Assigned task: For each of the three statements, state whether it agrees with the annotated Dickinson poem that follows. Answer yes or no and quote the deciding words of the text. 1. One drop of attar takes thousands of petals to make. 2. Dickinson published widely during her lifetime. 3. In the poem, "general" means rare or special.

Exercise passage:
Content starts
Emily Dickinson

Essential oils are wrung

ESSENTIAL oils are wrung:

Attar production

Attar is concentrated rose oil—takes thousands of petals to make one drop. The 'screws' are literal: mechanical presses that crush the petals.

The attar from the rose
Is not expressed by suns alone,
It is the gift of screws.
The general rose decays;

The general rose

'General' means common or ordinary. She's contrasting the living rose (which dies) with the extracted essence (which lasts).

But this, in lady's drawer,
Makes summer when the lady lies

Rosemary pun

Double meaning: rosemary the herb was laid on corpses, but also 'rose-memory'—the perfume remembers the summer rose.

In ceaseless rosemary.
Source Wikipedia Poetry Foundation

Reading Notes

The Metaphor's Real Subject

This poem pretends to be about perfume-making, but it's actually about writing poetry. Dickinson is explaining her own artistic process through industrial metaphor.

The key is 'screws'—a deliberately harsh, mechanical word. She's saying beauty doesn't just happen naturally ('not expressed by suns alone'). It requires pressure, force, compression. The rose must be crushed. In poetry, this means: lived experience must be distilled, concentrated, wrung out through the painful work of revision.

CONTEXT Dickinson rarely published during her lifetime, but she obsessively revised her poems, sometimes creating multiple versions of the same piece. She knew about compression.
Content ends
Record set:
Content starts
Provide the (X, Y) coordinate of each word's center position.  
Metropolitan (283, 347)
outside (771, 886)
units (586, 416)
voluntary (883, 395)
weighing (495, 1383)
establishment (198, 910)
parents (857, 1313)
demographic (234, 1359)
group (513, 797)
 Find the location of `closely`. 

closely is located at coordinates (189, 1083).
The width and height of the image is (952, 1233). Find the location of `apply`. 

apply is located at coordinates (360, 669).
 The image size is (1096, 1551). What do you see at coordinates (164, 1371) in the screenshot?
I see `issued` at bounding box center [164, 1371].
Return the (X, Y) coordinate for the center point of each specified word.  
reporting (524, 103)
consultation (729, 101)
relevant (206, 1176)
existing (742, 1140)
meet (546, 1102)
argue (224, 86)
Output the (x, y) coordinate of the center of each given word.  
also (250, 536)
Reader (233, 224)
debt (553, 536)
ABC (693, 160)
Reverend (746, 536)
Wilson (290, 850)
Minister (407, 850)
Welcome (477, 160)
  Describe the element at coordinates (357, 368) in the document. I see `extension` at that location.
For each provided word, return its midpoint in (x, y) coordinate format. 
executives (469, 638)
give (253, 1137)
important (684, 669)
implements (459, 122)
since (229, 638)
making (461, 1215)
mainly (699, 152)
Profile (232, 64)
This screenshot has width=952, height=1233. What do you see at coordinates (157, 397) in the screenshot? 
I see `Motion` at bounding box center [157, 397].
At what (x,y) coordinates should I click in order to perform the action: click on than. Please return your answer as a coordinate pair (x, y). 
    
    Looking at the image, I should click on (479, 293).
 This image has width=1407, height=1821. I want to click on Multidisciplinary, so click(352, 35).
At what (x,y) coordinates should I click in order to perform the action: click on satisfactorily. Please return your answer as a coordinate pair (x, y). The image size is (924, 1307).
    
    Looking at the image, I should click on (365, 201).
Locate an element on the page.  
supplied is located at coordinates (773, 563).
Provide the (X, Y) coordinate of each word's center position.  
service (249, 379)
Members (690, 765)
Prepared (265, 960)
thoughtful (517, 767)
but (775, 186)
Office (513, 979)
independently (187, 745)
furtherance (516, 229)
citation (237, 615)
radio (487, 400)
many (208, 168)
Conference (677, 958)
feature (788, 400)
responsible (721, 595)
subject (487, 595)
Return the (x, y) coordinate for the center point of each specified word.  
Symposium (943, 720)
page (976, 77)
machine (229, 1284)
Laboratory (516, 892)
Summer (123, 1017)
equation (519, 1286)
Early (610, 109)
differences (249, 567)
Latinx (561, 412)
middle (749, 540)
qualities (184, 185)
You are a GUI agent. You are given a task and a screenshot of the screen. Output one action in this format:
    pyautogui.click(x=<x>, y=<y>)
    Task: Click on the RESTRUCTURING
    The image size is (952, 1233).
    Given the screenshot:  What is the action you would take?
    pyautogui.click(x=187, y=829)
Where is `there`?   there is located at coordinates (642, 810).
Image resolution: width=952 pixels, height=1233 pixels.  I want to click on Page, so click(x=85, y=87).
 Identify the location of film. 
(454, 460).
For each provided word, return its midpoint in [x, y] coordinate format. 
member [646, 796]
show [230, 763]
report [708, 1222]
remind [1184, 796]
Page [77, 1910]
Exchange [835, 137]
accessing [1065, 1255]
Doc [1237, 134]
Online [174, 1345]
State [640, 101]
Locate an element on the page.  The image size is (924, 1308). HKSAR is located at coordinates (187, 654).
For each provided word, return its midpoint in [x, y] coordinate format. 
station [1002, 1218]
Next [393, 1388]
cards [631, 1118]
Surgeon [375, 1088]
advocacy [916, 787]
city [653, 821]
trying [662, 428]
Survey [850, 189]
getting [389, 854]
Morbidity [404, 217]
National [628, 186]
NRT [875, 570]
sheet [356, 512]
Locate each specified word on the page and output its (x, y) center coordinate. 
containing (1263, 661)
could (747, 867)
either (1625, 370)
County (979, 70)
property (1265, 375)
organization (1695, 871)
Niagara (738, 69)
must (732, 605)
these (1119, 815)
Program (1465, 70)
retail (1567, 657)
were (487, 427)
Content ends
Task result:
1. Yes: "takes thousands of petals to make one drop"
2. No: "Dickinson rarely published during her lifetime"
3. No: "'General' means common or ordinary."